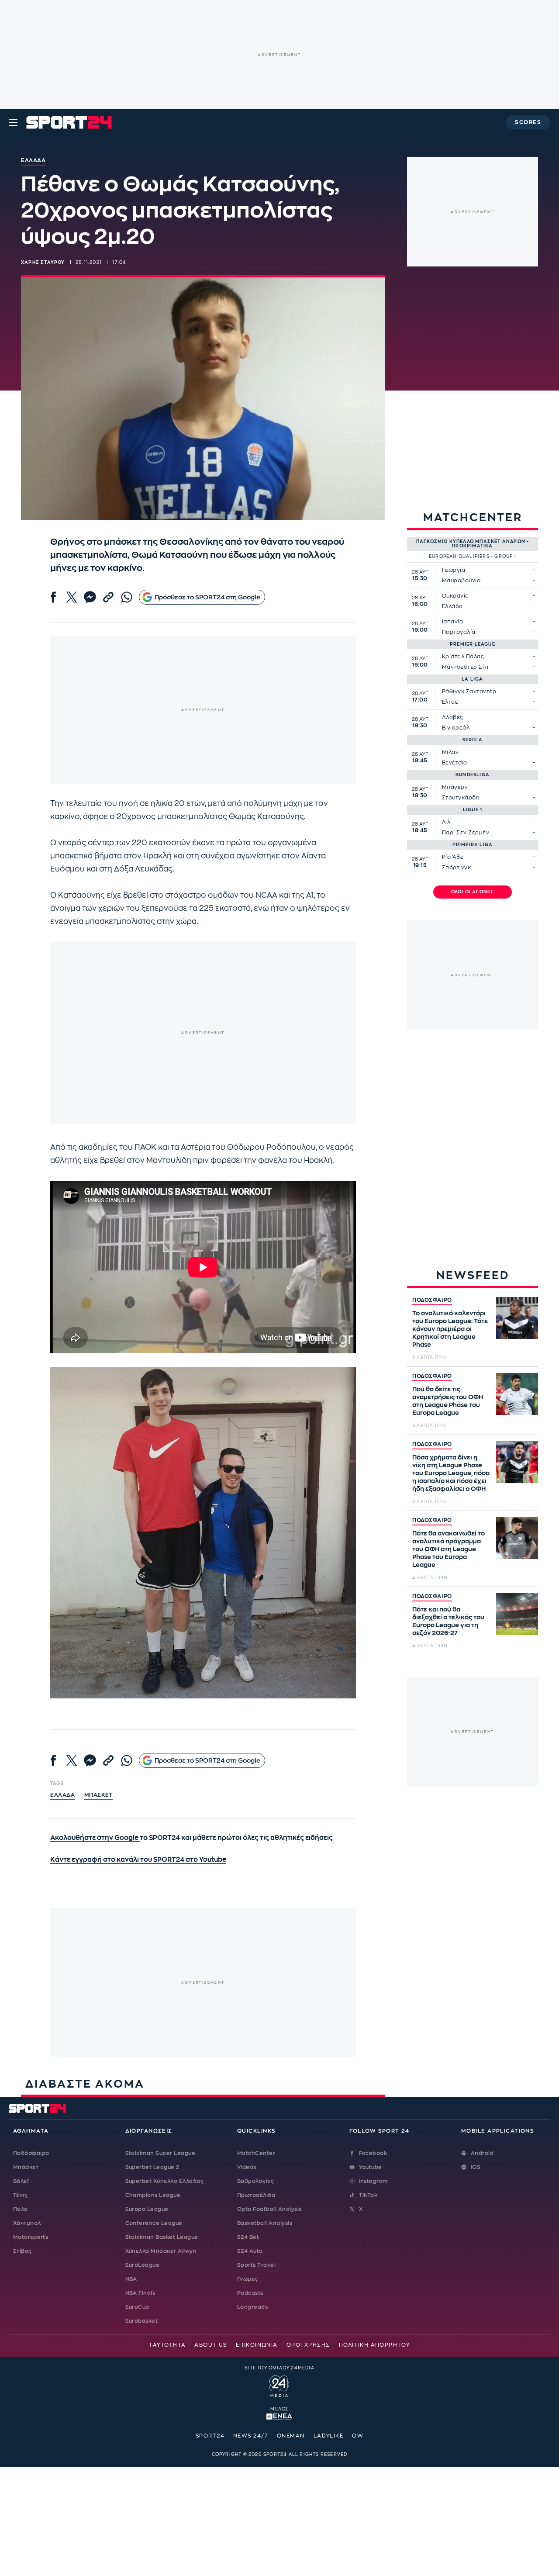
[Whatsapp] (127, 597)
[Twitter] (72, 597)
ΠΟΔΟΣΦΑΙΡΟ (432, 1300)
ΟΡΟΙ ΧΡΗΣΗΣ (308, 2345)
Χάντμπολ (27, 2223)
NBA (131, 2279)
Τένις (20, 2195)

--- Exercise prompt ---
As you output the material, omit the pictures but alter nothing else.

--- Solution to the problem ---
[Whatsapp] (127, 597)
[Twitter] (72, 597)
ΠΟΔΟΣΦΑΙΡΟ (432, 1300)
ΟΡΟΙ ΧΡΗΣΗΣ (308, 2345)
Χάντμπολ (27, 2223)
NBA (131, 2279)
Τένις (20, 2195)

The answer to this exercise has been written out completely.